Conversely, because worship of the gods nearly disappeared during the Age of Darkness, the Crusader is gone. Filling a similar role, however, is Many-Scars (aka Father Wolf, Woeden, or the Gladiator), the paragon of all those who survive, no matter the cost, no matter the depths to which they must sink, no matter how much they must change inside and out. As a result, he is strongly associated with werebeasts and other dark things. From his perspective, he does not have a specially hostile relationship with the Courtesan, and he respects to a certain extent that she is practically-minded and not above taking an underhanded solution when it arises. From her perspective, he is all that she is striving to tame, the dangerous, predatory wilds and the dark influences that managed to survive the Ice Age and now linger in the new one.
Yeah, this is good stuff, it's what I like about the one way arrows. It forces you to come up with reasons for an asymmetric relationship. 'Why is this guy enemies with me if I'm not enemies with him?' is a question that can have lots of interesting answers.
 

J.Quondam

CR 1/8
Very cool stuff! I'm not familiar with 13th Age Icons, but your relationship diagram and relationship matrix are similar to the outputs from a faction randomizing scheme I made back in 3e/PF days. I never generated asymmetric relationships, though. That's a really nice thing to account for.

I like the use of color in the matrix. One thing that might add some value to that matrix is to keep the color, but use a word/phrase other than "hostile", "complex" or "ally". The color already conveys that level of info. But if you can distill the nature of that relation into a short phrase, that would add a lot of extra info to that table. For example, a red entry might read "at war" or "gang rivals" or something; since it's red, we know it's hostile relation at a glance, then the phrase itself adds specificity.

Anyway, nice work, thanks for sharing.
 

I have not read 13th age in years, although I have kept the escalation die as a house rule... I had forgotten about icons.

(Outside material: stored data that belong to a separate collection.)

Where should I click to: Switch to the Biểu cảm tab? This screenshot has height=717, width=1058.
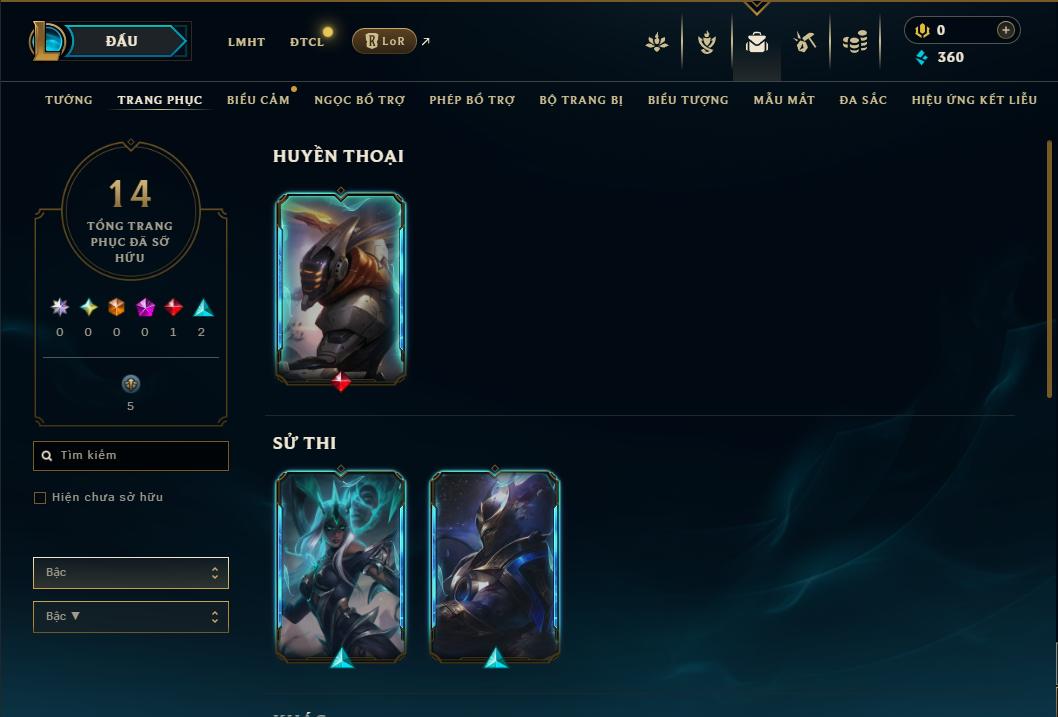point(258,100)
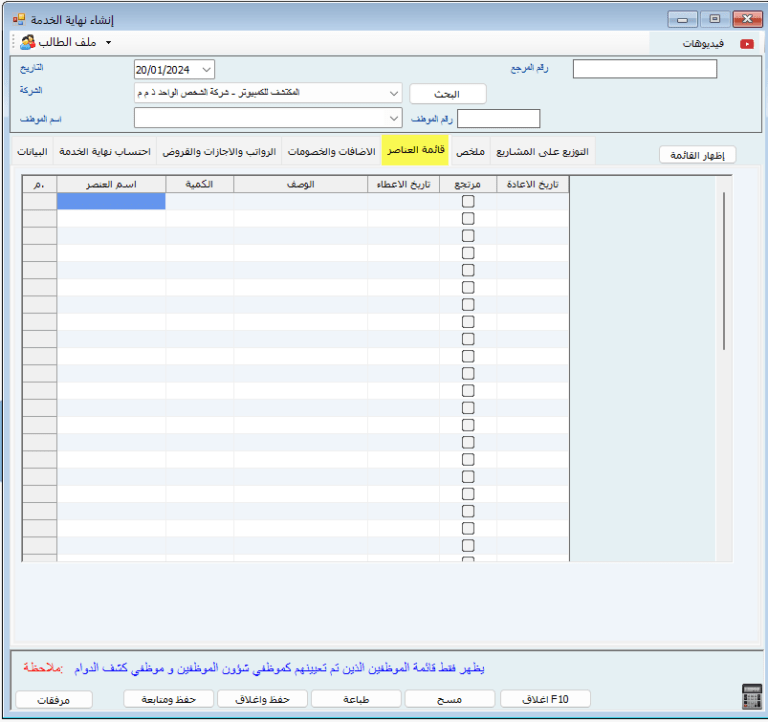Click the vertical scrollbar of the items grid

pos(724,270)
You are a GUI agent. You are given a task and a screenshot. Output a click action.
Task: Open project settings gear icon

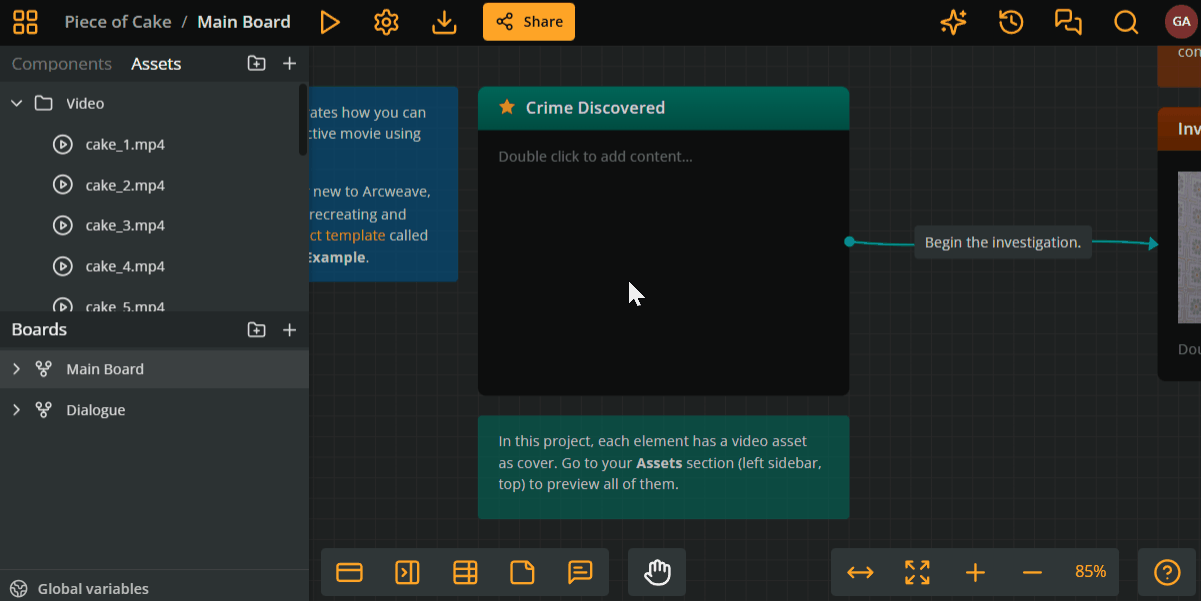coord(386,21)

I think I had made some for a world way long ago... but I like the idea.
 

squibbles

Adventurer
Very cool stuff! I'm not familiar with 13th Age Icons, but your relationship diagram and relationship matrix are similar to the outputs from a faction randomizing scheme I made back in 3e/PF days. I never generated asymmetric relationships, though. That's a really nice thing to account for.

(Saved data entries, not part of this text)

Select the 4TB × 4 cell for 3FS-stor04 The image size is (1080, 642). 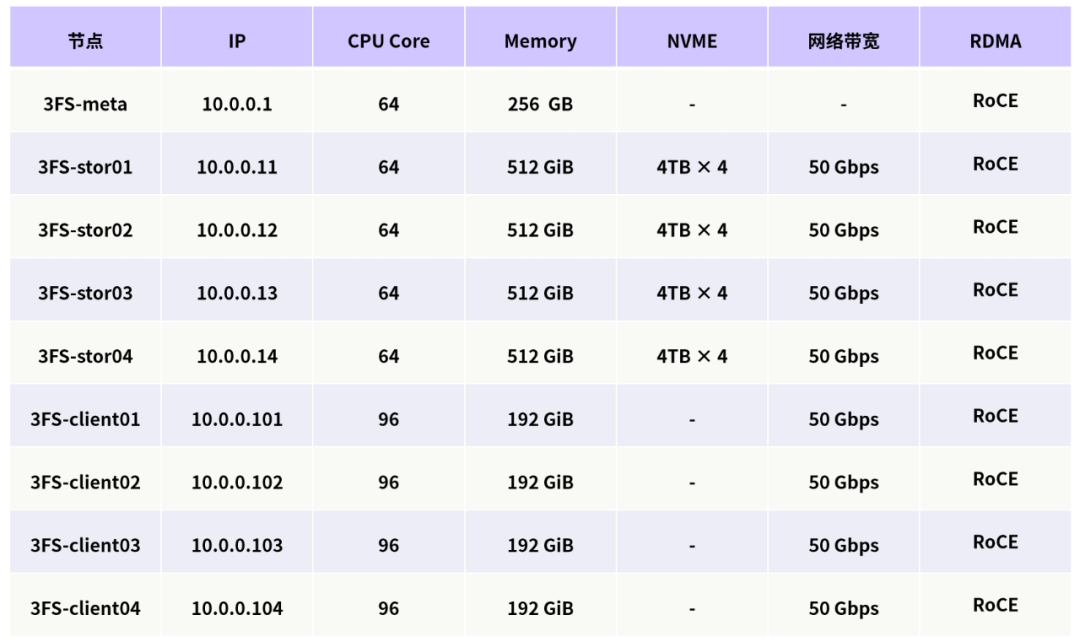[692, 356]
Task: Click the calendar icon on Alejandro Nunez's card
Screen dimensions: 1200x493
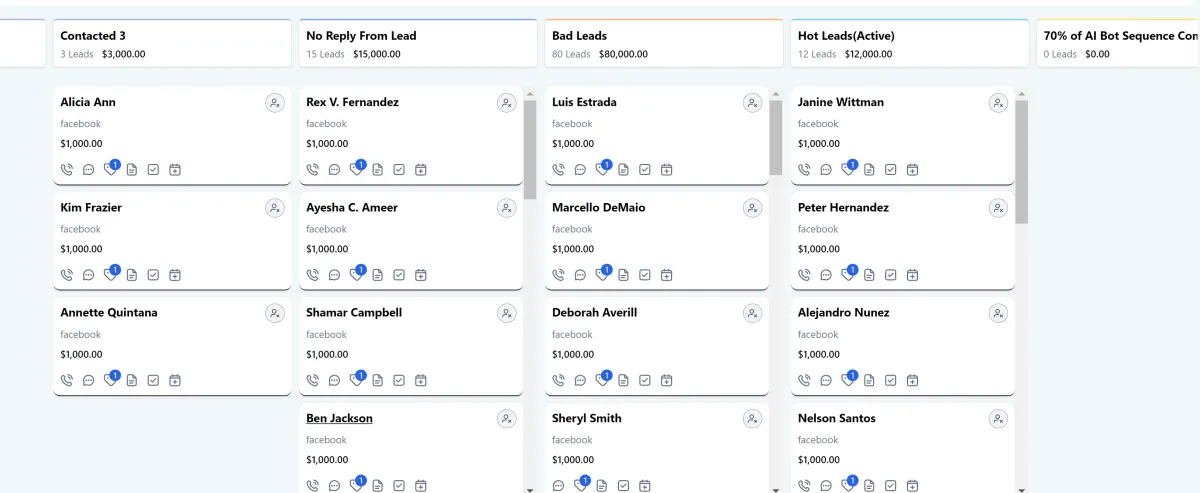Action: point(912,380)
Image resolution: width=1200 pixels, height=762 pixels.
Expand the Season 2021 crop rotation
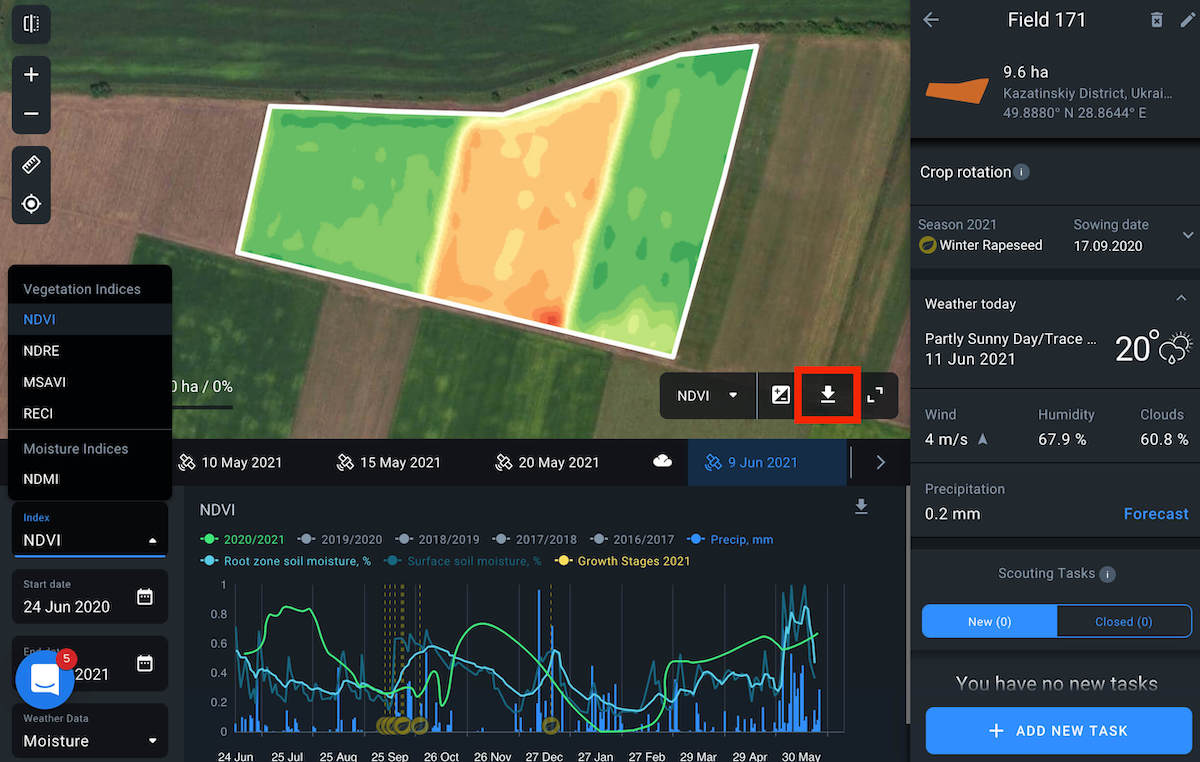coord(1187,235)
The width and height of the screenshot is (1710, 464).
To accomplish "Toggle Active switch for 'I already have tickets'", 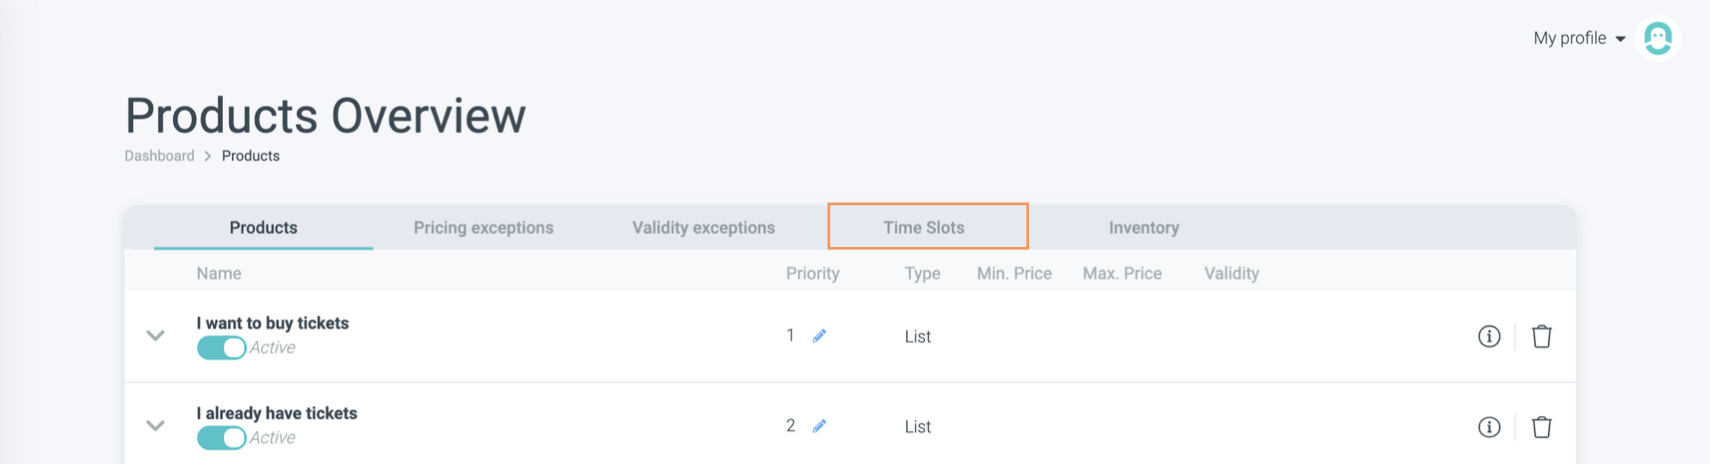I will [221, 438].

I like the use of color in the matrix. One thing that might add some value to that matrix is to keep the color, but use a word/phrase other than "hostile", "complex" or "ally". The color already conveys that level of info. But if you can distill the nature of that relation into a short phrase, that would add a lot of extra info to that table. For example, a red entry might read "at war" or "gang rivals" or something; since it's red, we know it's hostile relation at a glance, then the phrase itself adds specificity.

Anyway, nice work, thanks for sharing.
Thanks for the advice about adding extra info to the color coded table.

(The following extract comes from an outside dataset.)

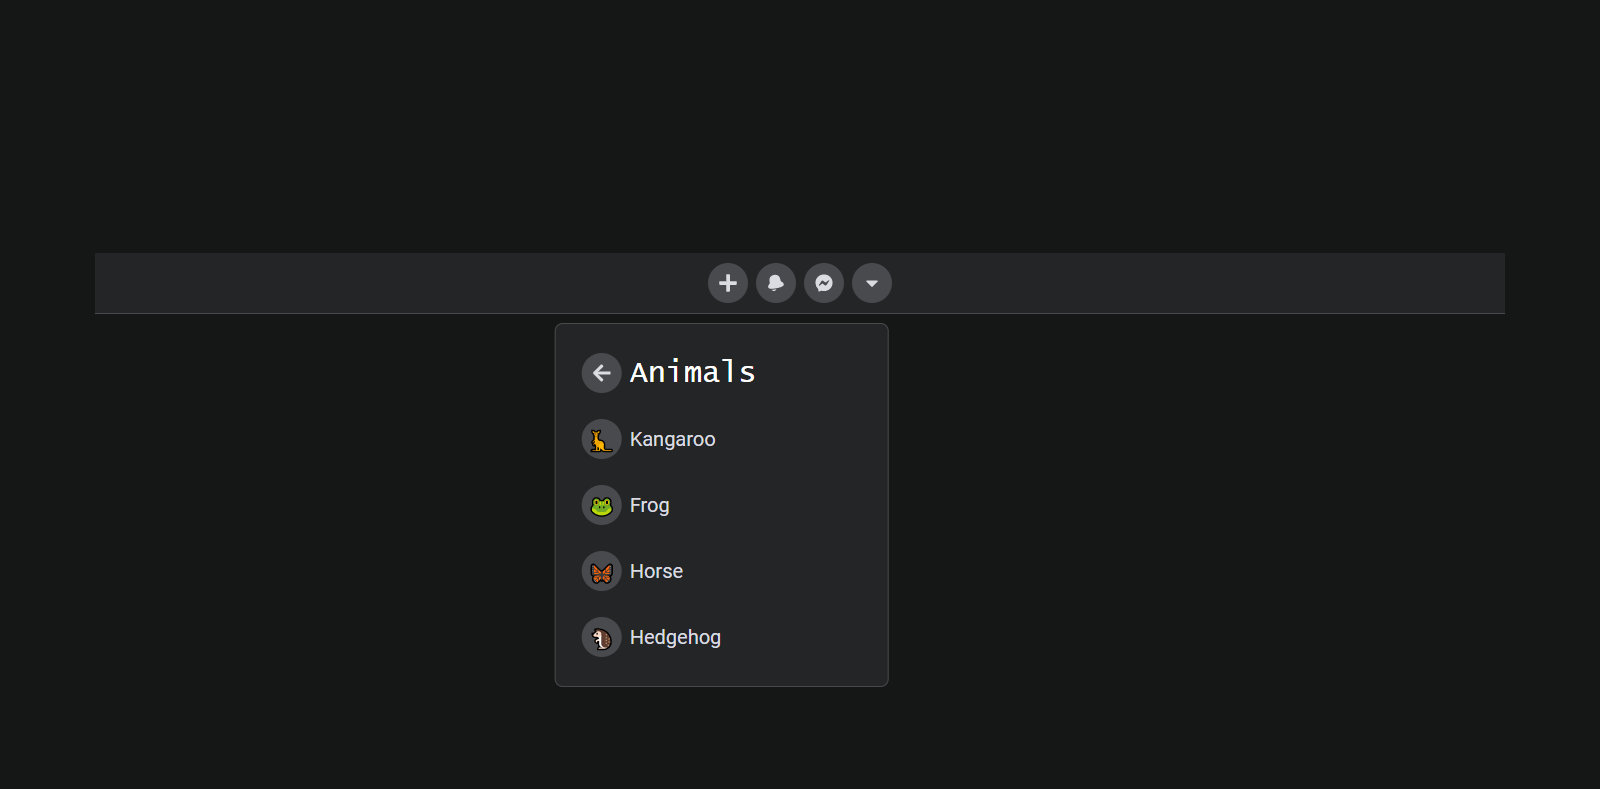Click empty navbar area right of caret
This screenshot has height=789, width=1600.
pos(1200,283)
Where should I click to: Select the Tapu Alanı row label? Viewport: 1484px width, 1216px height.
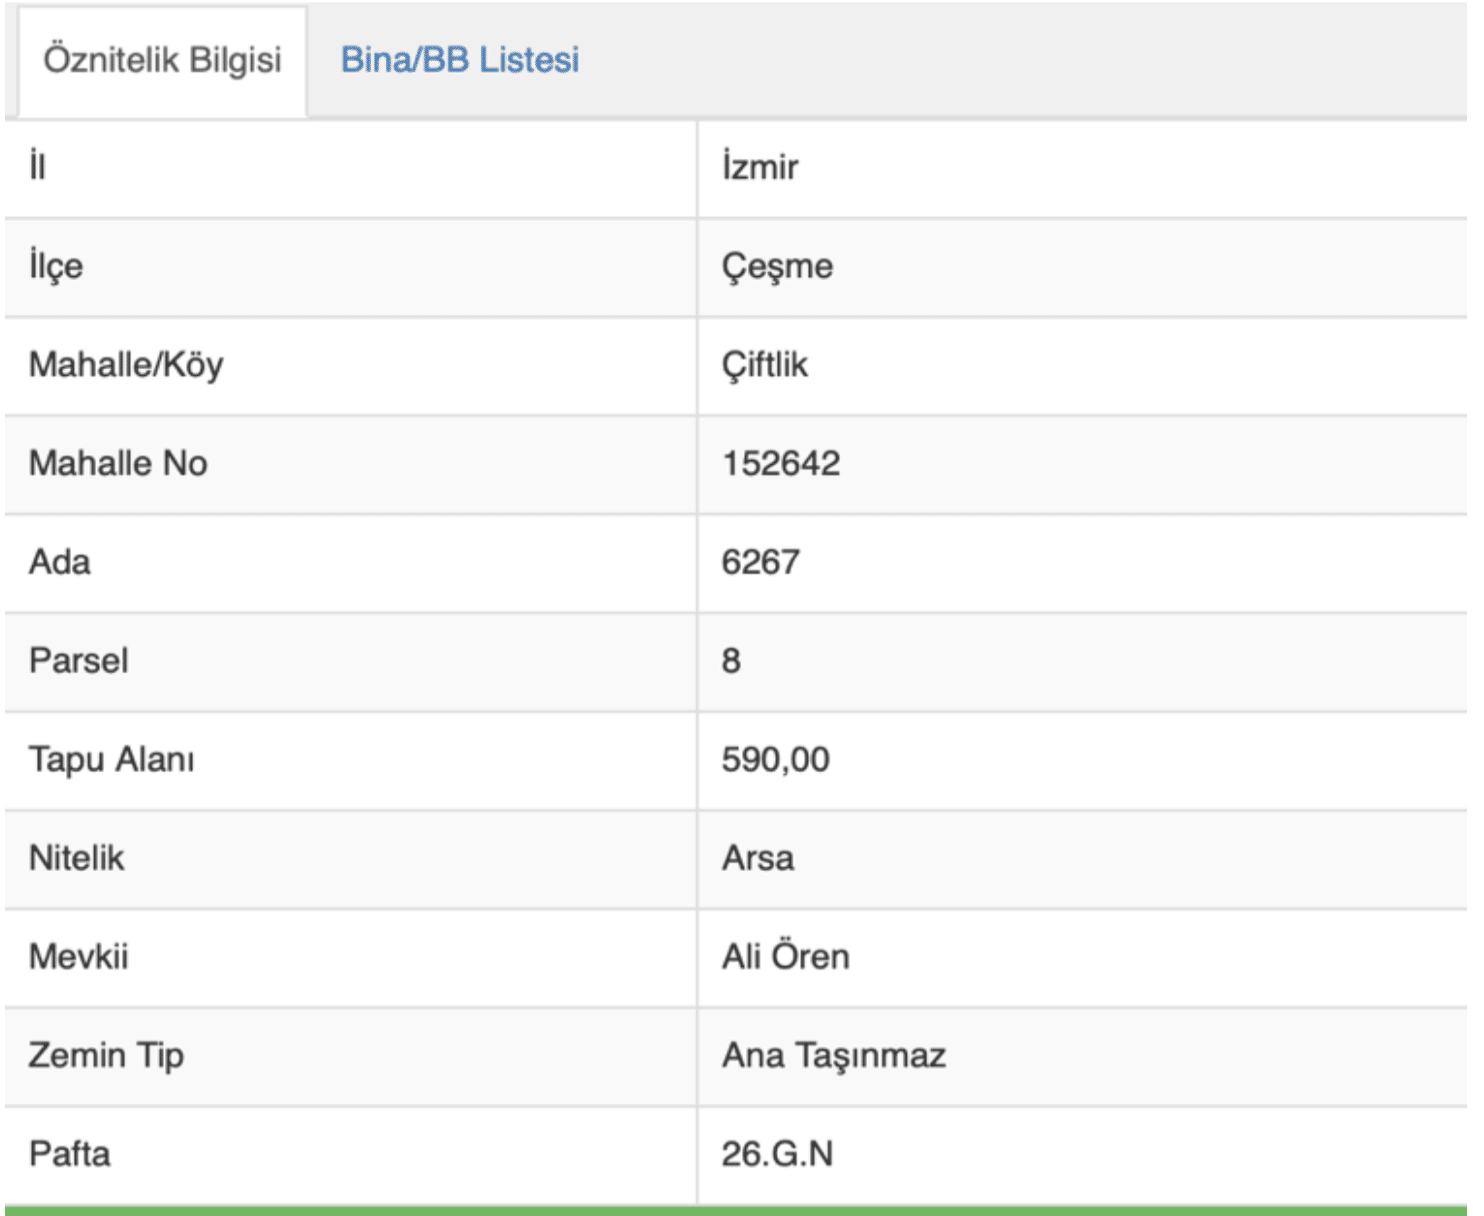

With the exact text in the 13th Age rulebook, it would go something like: high druid analog---"challenges the authority of"---emperor analog and dwarf king analog---"has offered a king's ransom for the head of"---prince of shadows analog. Though I think that diminishes the usefulness of the framework by being too specific.

Maybe a more general high druid analog---"undermines"---emperor analog and dwarf king analog---"wants dead"--prince of shadows analog, would add some value. I think I like leaving the nature of the relationships as an open ended--friendly, hostile, complex--but I haven't done it the way you've suggested, and that would be worth trying.